Operational example 3: Leadership log after weak audit escalation
Baseline issue: audits identify concerns, but escalation decisions and management follow-up are not consistently recorded. The measurable improvement is 100% recorded escalation decision for high-risk audit findings within six weeks, evidenced through audits, care records, feedback and staff practice.
- The provider quality lead samples recent audits, identifies high-risk findings without clear escalation, and records the baseline issue in the leadership action log.
- The registered manager agrees which audit findings require immediate leadership review, and records the escalation criteria in the quality governance file.
- The deputy manager reviews each high-risk audit finding, records the management decision, and adds the required action to the leadership action log.
- The action owner gathers source evidence after completion, such as care records or observation findings, and records the evidence reference in the log.
- The nominated individual reviews high-risk audit actions and closure evidence, then records challenge or assurance in provider governance minutes.

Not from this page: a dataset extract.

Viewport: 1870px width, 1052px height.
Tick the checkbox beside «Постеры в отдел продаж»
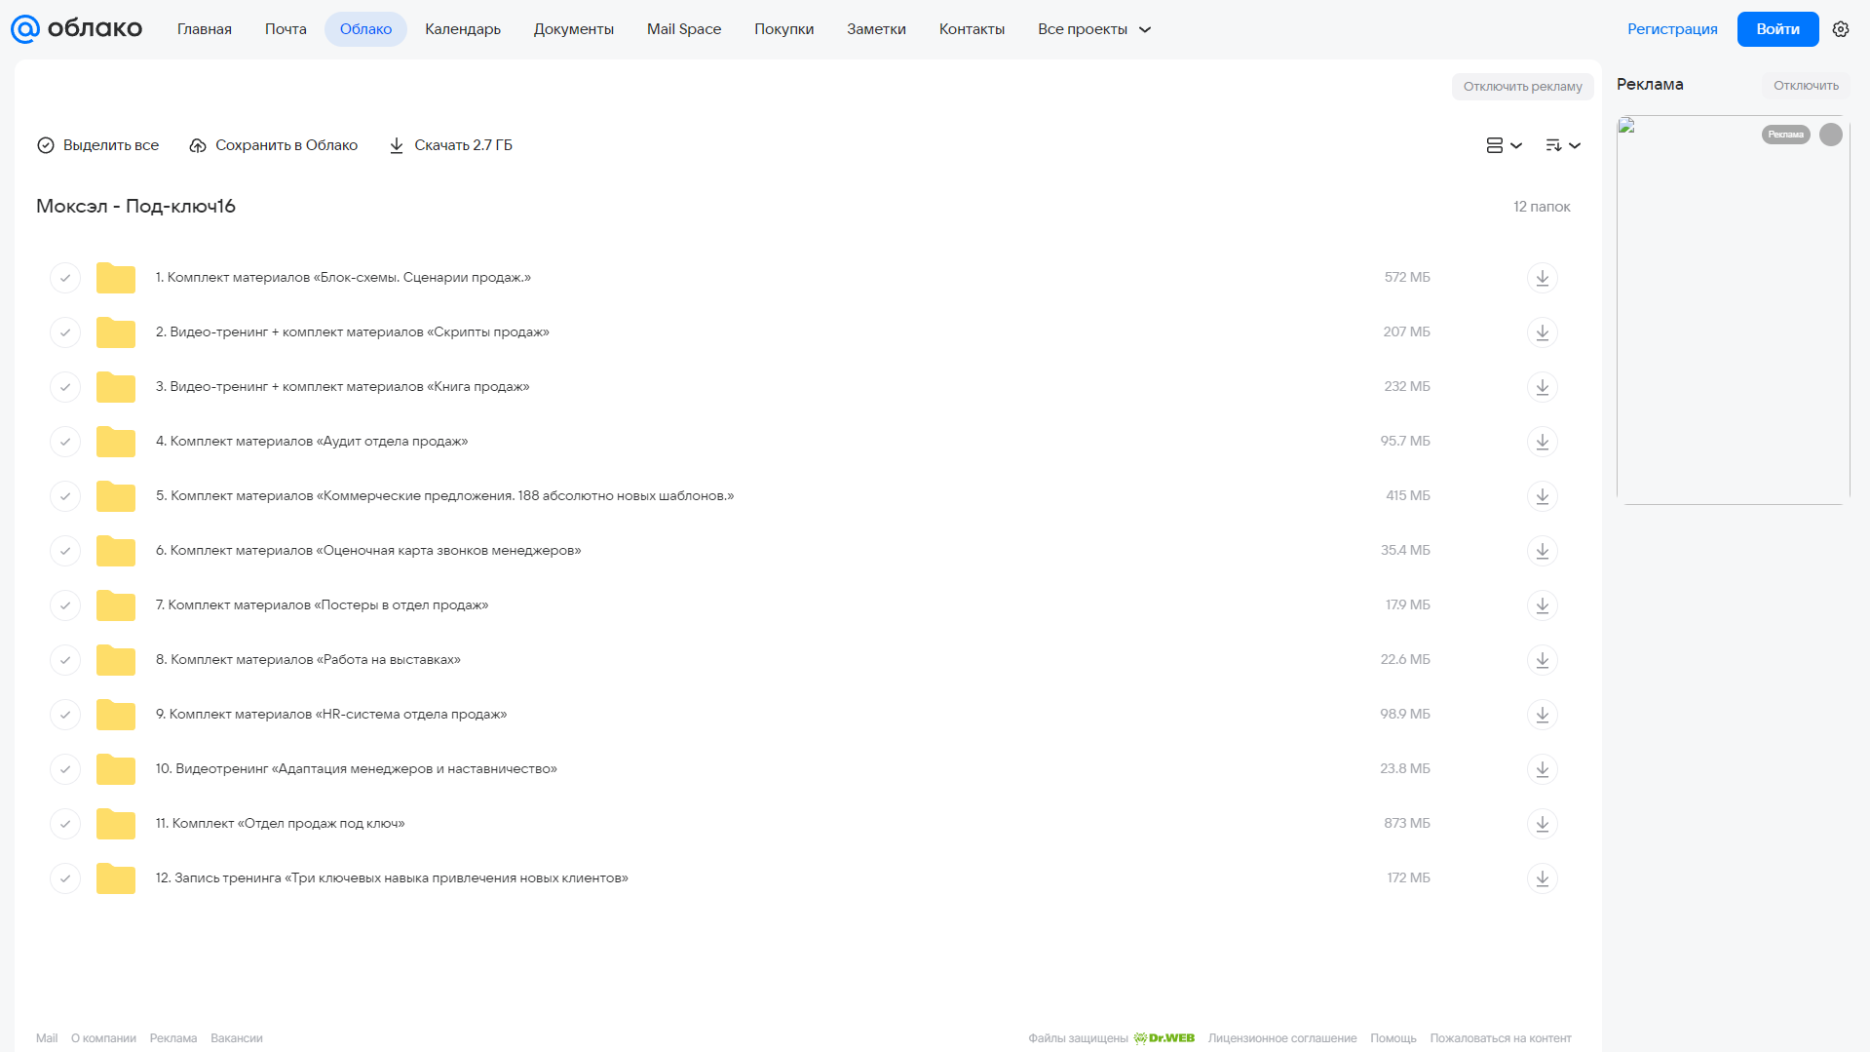65,605

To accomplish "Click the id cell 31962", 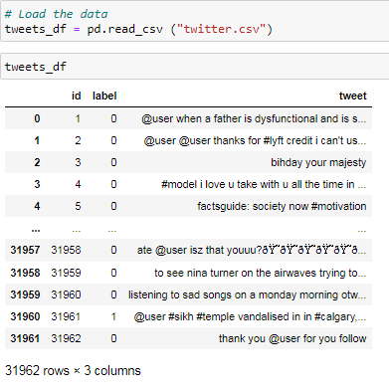I will coord(66,338).
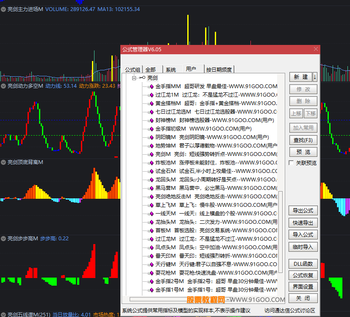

What can go wrong is that audit findings are corrected locally without leadership understanding the wider risk. Early warning signs include repeated findings, weak action wording and closure without source evidence. The nominated individual requires high-risk audit findings to remain open until evidence confirms practice change.
Audit reports, leadership action logs, source evidence and governance minutes are reviewed monthly by the provider quality lead. The nominated individual reviews high-risk actions at provider meetings. Action is triggered by repeat findings, missing escalation, weak closure evidence or actions not linked to measurable improvement.
Commissioner expectation
Commissioners expect leadership action logs to show that managers are acting on risk promptly. They may ask how decisions are recorded, who owns actions and how leaders know that follow-up has improved outcomes.
This means logs should show decision-making, not just task allocation. Commissioners may review evidence of action ownership, completion checks, escalation routes and governance review.
They also expect transparency where actions are delayed. If a leadership action remains unresolved, the provider should show what interim controls are in place and how senior leaders are supporting resolution.
Regulator and inspector expectation
CQC inspectors will expect leaders to demonstrate oversight of risk, quality and improvement. Leadership action logs help show how managers respond to concerns found through audits, incidents, feedback and daily checks.
They also support sustained improvement after CQC recovery because they keep decisions visible after the first recovery phase. Inspectors may compare log entries with care records, staff accounts, feedback and governance minutes.
Inspectors will expect evidence of follow-through. A leadership log that records many actions but few outcomes may show activity, not assurance.
Conclusion
Leadership action logs strengthen CQC recovery by making management decisions visible, owned and testable. They help providers show how leaders respond to concerns, check evidence and escalate barriers when improvement is not secure.
Outcomes are evidenced through leadership logs, care records, audits, feedback, staff observations, handover records, incident trends and governance minutes. These sources should show that leadership action has changed practice and reduced risk.
Consistency is maintained when logs are reviewed routinely and linked to provider oversight. Registered managers, deputies, nominated individuals and provider quality leads should use them to track decisions, challenge weak evidence and prevent unresolved actions from drifting. This keeps recovery accountable, practical and inspection-ready.